What I'm asking is, has anyone had similar personal experiences? I've read that cats go and return and go and return, but this is the first time he's been gone for more than a day, and this is day 4 that he's away, and nobody has seen him (and I've seen other cats around, and he's known around the neighbourhood)

We've looked for him, called him (he responds to his name), but nothing.


----------



## Cookieandme (Dec 29, 2011)

I am sure he is having a good time making lots of new litters with the neighbouring girlies


----------



## Raychellee (Jun 11, 2012)

Hi, He is probably having a party somewhere but i would still knock on doors just for people to check their sheds ect... We should not really assume that they go off on mad rampages!
My Tom Milo, who was 7, was castrated and he still went off....the longest being a week!! God knows where he went? Until last year, he went and never came back :cryin:
With saying that, he did have a habit of going in to peoples houses, so i am hoping he just settled in there and they kept him...hope so anyway!!
Keep calling him and hopefully he will return all 'shagged' out...pardon the pun lol
Keep us posted of his return 
Raych.


----------



## Lel (Mar 21, 2012)

Males who aren't neutered can travel miles to find a mate. Alternatively he could be just around the corner. 

Either way it seems more likely that he is out looking for a female so don't be surprised if he stays away for a few days.

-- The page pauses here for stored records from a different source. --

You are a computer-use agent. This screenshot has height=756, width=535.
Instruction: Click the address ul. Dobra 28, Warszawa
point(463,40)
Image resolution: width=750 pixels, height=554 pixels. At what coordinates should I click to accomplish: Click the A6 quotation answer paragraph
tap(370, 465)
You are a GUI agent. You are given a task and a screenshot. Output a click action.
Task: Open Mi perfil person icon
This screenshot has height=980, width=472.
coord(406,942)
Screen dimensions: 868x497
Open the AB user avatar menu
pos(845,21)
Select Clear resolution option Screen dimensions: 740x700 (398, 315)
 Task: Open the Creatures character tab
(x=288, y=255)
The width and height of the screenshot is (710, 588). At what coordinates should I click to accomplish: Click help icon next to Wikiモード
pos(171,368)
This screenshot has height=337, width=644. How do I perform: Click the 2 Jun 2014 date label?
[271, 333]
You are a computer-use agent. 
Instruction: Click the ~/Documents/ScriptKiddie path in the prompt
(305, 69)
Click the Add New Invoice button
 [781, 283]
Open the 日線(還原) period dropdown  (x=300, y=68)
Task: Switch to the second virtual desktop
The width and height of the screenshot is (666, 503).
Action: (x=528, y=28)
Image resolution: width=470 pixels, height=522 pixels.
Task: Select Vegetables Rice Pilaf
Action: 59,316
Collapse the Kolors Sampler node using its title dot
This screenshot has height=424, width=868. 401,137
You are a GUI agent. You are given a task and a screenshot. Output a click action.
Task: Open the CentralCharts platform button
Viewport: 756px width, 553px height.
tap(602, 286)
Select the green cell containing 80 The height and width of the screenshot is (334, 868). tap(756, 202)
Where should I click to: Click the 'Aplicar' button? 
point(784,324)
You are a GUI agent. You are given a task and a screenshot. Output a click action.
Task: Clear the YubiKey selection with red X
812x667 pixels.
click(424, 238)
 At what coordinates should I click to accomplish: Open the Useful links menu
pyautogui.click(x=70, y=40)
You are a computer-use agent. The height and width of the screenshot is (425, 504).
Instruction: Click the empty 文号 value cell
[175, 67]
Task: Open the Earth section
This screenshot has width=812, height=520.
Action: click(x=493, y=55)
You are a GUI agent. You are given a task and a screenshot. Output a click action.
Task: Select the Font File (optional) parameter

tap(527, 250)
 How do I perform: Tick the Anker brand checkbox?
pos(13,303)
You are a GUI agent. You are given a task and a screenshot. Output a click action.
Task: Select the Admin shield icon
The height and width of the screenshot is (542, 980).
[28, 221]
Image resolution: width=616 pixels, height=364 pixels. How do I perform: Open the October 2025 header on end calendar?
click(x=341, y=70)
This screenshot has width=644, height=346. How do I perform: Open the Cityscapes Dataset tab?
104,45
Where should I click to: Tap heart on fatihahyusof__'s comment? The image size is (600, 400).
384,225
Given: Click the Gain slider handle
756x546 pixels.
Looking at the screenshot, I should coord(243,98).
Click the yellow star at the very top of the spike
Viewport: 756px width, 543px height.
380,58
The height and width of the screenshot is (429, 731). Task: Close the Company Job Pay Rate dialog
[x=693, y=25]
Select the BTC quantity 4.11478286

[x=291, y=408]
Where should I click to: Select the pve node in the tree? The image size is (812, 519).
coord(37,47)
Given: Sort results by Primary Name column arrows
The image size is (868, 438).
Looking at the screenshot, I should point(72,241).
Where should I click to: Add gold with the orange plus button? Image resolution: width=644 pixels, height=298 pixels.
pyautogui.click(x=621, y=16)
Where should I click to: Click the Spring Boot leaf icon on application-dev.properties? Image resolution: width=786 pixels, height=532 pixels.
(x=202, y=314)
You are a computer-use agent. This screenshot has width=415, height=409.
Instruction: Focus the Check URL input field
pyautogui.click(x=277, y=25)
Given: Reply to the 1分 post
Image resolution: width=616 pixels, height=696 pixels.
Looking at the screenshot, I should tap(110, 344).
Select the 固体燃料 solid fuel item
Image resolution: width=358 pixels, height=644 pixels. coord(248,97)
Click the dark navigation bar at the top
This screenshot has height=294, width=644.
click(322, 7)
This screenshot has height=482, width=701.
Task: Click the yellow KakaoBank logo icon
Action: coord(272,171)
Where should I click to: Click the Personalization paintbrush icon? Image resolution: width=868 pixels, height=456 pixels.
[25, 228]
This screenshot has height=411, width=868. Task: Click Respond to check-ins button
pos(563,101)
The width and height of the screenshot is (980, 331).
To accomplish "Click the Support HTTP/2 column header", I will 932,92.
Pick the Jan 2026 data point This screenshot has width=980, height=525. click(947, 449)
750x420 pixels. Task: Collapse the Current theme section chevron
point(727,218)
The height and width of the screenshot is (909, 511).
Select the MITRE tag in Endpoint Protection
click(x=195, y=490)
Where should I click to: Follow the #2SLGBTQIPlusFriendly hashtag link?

If you get him neutered it is more likely that he will stay closer to home, although neutered males do still go missing as I know only too well.


----------



## chillminx (Nov 22, 2010)

Hi,

I am sorry to hear your cat has gone missing, but can you tell me why, at a year old he is not neutered? Are you not aware of the serious risks to his health? Quite aside from the danger of him getting lost due to wandering off looking for a mate.

Un-neutered tom cats are at high risk of of being involved in fights with other tom cats and sustaining nasty injuries which could become infected. Also, 
at risk of catching serious life threatening diseases from sexual contact with females. Also the risk of being injured on the roads whilst chasing after a *calling* female.

I expect your cat has gone looking for a mate. The problem is young males often wander so far that they get lost and cannot find their way home. Your cat will not come home (if he can find his way back) until he has mated. It could take several weeks for him to find a mate, and meanwhile he is wandering further away from home all the time.

Is he microchipped? Is he wearing a collar with your address/tel number on?
If so, hopefully someone will either contact you, or take him to the vet to be scanned for a chip.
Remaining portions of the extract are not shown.